Today’s winning comment comes from Alex Iskold’s must-read post Semantic Web Patterns: A Guide to Semantic Technologies. In the post Alex identifies the patterns that are beginning to emerge in the Semantic Web, classifies the different trends, and examines what the future holds. One of the comments to the post introduced us to the term “semantic marketing”. Scott Brinker is curious about “how marketing will evolve to take advantage of the semantic web, whether it’s in consumer or B2B plays.”
Scott lists 7 possible missions for semantic marketing, leading with: “Marketing becomes the champion of generating the underlying data.” (hmmm, that’s similar to the issue of content management on corporate Intranets!). Here is Scott’s full list of suggestions for semantic marketing, which you can also read here:
For participating in the discussion, Scott you’ve won a $30 Amazon voucher – courtesy of our competition sponsors AdaptiveBlue and their Netflix Queue Widget.
Great post.
One of the questions I find most fascinating is how marketing will evolve to take advantage of the semantic web, whether it’s in consumer or B2B plays.

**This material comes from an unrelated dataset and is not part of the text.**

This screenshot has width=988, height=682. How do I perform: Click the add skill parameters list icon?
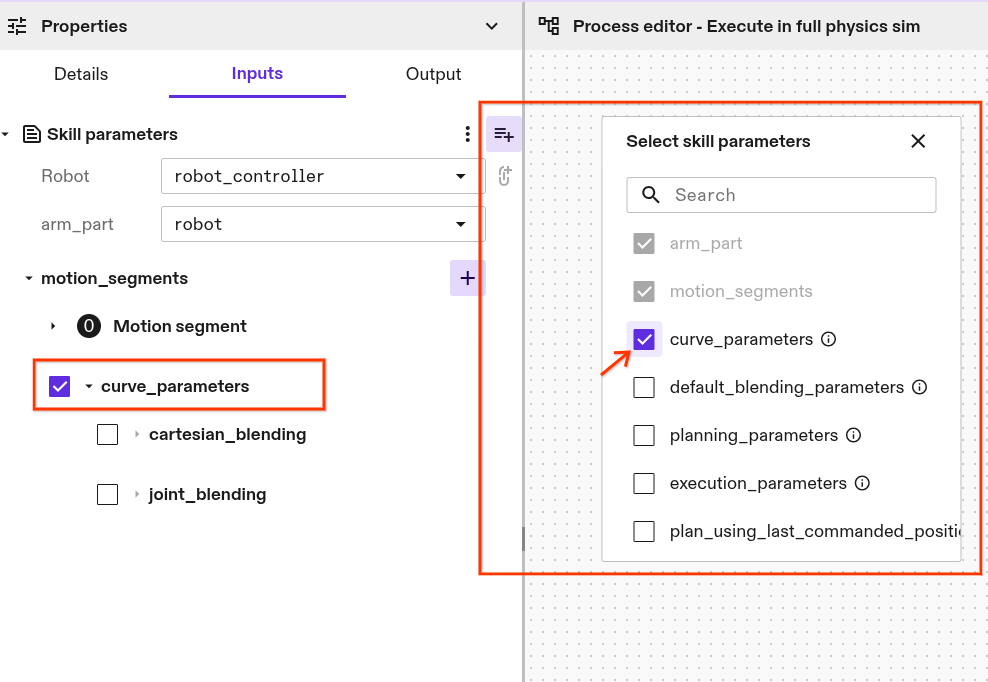(x=504, y=133)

I think this is more than a linear extension of how marketers have been optimizing the web today, but something qualitatively different. I suggest that SEO + Semantic Web = SEO++ (after all, it is sort of an object-oriented paradigm shift).

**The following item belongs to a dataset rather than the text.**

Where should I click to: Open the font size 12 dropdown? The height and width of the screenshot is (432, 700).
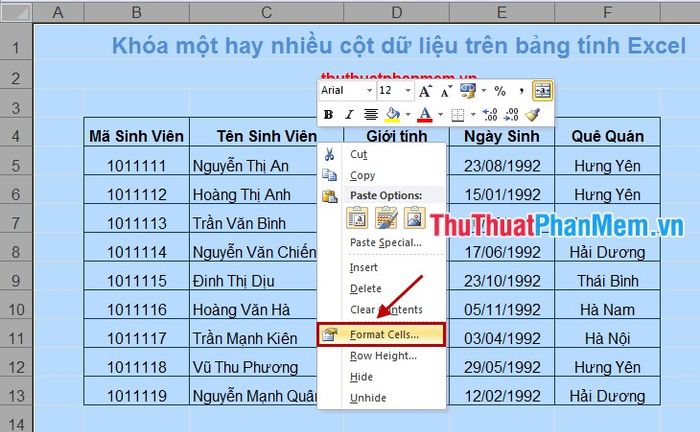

Here are 7 possible missions for “semantic marketing”:
1. Marketing becomes the champion of generating the underlying data.

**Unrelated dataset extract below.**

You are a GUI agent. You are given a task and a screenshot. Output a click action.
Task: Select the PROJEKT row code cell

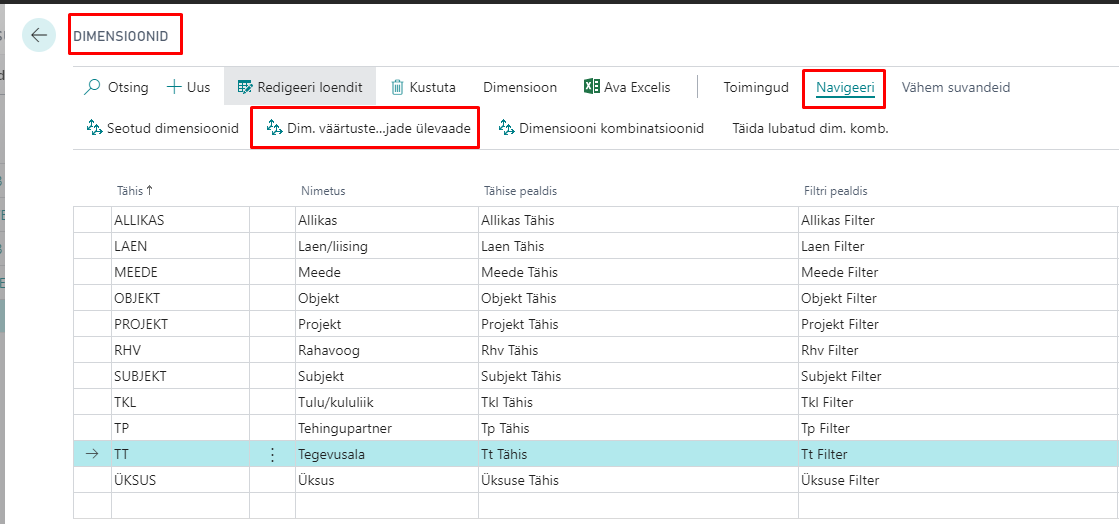click(x=142, y=324)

2. Marketing views categorization, metadata, RDF graphs, relevant microformats, etc., as a new kind of market positioning and placement — “semantic branding”, if you will.
3. Marketing takes a much broader view of distribution and promotion of its semantic web data in search engines and vertical networks (SEO++), including the sponsorship or creation of new niche semantic networks.
4. Marketing comes up with new ways to incentivize the conversion of semantic web interactions in real business objectives.
5. Marketing will have a real challenge with tracking and attributing distributed data in the semantic web to measure its impact — from multi-touch marketing to micro-touch marketing. Hard problem but entrepreneurial ingenuity will prevail.
6. Marketing will want to leverage other people’s data in their own value-add mash-ups (interesting “joint venture” semantic data partnerships), as well as for internal-only apps focused on market research and competitive intelligence.
7. Marketing will need to be concerned with brand protection in the semantic web: quality control to watch for bad data, conflicting data, competitive misuse, etc.